Now suppose the Pet property is loaded with laziness, when you request NHibernate for a personal pet, you will get a proxy object:

 var pet = somePerson.Pet; // pet will be a proxy 

But since Pet is a lazy loaded property, NH will not know if it will be a Cat or Dog instance, so he will do his best and create a proxy server that extends Animal . The proxy will run a test for pet is Animal , but will not run tests for pet is Cat or pet is Dog .

Now suppose you get access to some property of the Pet object, forcing NH to load data from the database. Now NH will know that your pet, for example, is a Cat , but the proxy server has already been generated and cannot be changed. This will force NHibernate to issue a warning that the original proxy for Pet , which extends the Animal type, will narrow to introduce Cat . This means that now the proxy object for animals with pet.Id , which you create using session.Load<Animal>(pet.Id) , will expand Cat from now on. This also means that since Cat now stored as part of the session, if we load the second person who shares the cat with the first, NH will use the already available Cat proxy instance to populate the lazy-load property.
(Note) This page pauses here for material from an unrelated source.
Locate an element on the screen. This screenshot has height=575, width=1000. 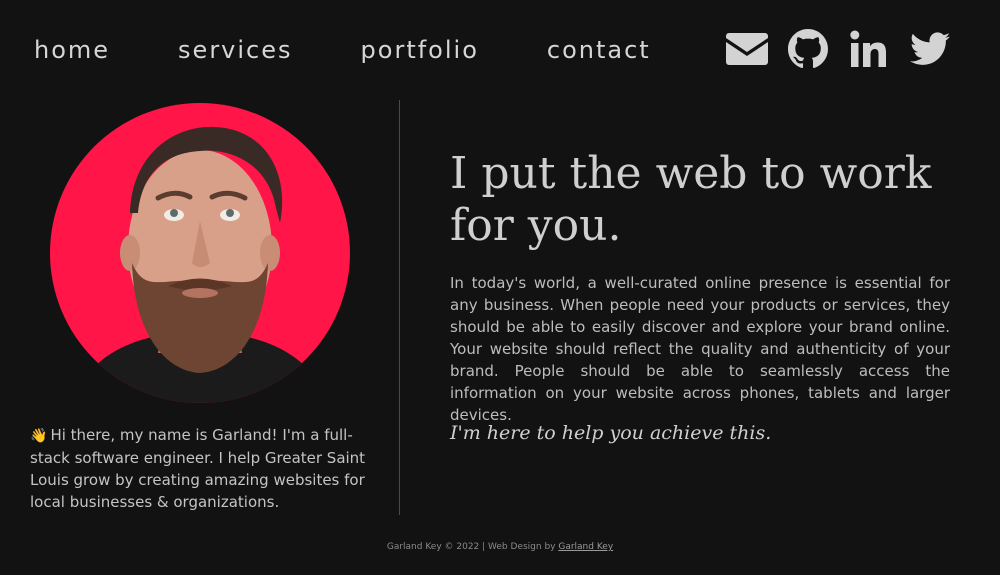
nav-item-contact: contact is located at coordinates (599, 50).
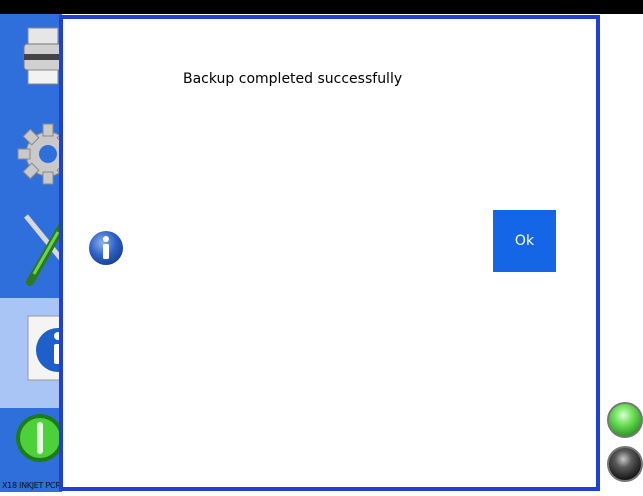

One of the consequences will be that the reference to the Pet object will be different from the link received by session.Load<Animal>(pet.Id) (in the object.ReferencesEqual sense).

 // example - say parent and child share *the same* pet var pet = child.Pet; // NH will return proxy that extends Animal pet.DoStuff(); // NH loads data from DB var parent = child.Parent; // lazy-loaded property var pet2 = parent.Pet; // NH will return proxy that extends Cat Assert.NotSame(pet, pet2); 

Now that can harm you:

Therefore, the moral is to avoid as much inheritance as possible in your domain model.